**ASSIGNMENT**.
Reprint the entries without altering anything.

[Opening PROVIDED DATA section]

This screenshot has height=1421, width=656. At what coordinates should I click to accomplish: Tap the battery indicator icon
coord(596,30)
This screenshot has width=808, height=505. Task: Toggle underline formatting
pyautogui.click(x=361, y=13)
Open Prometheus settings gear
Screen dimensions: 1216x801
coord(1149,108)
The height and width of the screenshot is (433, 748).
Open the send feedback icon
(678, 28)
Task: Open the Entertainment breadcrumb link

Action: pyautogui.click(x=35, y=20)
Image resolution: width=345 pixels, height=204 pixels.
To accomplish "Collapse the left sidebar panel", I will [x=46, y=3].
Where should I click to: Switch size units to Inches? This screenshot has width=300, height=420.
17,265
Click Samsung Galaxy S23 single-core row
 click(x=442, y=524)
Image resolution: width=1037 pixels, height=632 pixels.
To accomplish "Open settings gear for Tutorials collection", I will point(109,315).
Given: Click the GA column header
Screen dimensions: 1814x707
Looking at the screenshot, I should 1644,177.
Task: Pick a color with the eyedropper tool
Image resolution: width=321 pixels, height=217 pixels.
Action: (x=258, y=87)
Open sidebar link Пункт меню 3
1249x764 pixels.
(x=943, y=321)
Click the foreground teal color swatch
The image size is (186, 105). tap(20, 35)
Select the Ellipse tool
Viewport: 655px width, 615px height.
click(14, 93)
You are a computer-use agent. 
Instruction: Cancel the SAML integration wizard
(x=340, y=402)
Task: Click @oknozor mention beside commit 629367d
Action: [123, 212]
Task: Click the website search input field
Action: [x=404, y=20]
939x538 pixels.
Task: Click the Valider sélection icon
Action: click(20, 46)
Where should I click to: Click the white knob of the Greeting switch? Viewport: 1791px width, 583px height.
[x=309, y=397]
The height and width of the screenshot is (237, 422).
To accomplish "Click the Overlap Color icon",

[Closing PROVIDED DATA section]

**WORKED SOLUTION**.
This screenshot has height=1421, width=656. At what coordinates should I click to accomplish: Tap the battery indicator icon
coord(596,30)
This screenshot has width=808, height=505. Task: Toggle underline formatting
pyautogui.click(x=361, y=13)
Open Prometheus settings gear
Screen dimensions: 1216x801
coord(1149,108)
The height and width of the screenshot is (433, 748).
Open the send feedback icon
(678, 28)
Task: Open the Entertainment breadcrumb link

Action: pyautogui.click(x=35, y=20)
Image resolution: width=345 pixels, height=204 pixels.
To accomplish "Collapse the left sidebar panel", I will [x=46, y=3].
Where should I click to: Switch size units to Inches? This screenshot has width=300, height=420.
17,265
Click Samsung Galaxy S23 single-core row
 click(x=442, y=524)
Image resolution: width=1037 pixels, height=632 pixels.
To accomplish "Open settings gear for Tutorials collection", I will point(109,315).
Given: Click the GA column header
Screen dimensions: 1814x707
Looking at the screenshot, I should 1644,177.
Task: Pick a color with the eyedropper tool
Image resolution: width=321 pixels, height=217 pixels.
Action: (x=258, y=87)
Open sidebar link Пункт меню 3
1249x764 pixels.
(x=943, y=321)
Click the foreground teal color swatch
The image size is (186, 105). tap(20, 35)
Select the Ellipse tool
Viewport: 655px width, 615px height.
click(14, 93)
You are a computer-use agent. 
Instruction: Cancel the SAML integration wizard
(x=340, y=402)
Task: Click @oknozor mention beside commit 629367d
Action: [123, 212]
Task: Click the website search input field
Action: [x=404, y=20]
939x538 pixels.
Task: Click the Valider sélection icon
Action: click(20, 46)
Where should I click to: Click the white knob of the Greeting switch? Viewport: 1791px width, 583px height.
[x=309, y=397]
The height and width of the screenshot is (237, 422).
To accomplish "Click the Overlap Color icon",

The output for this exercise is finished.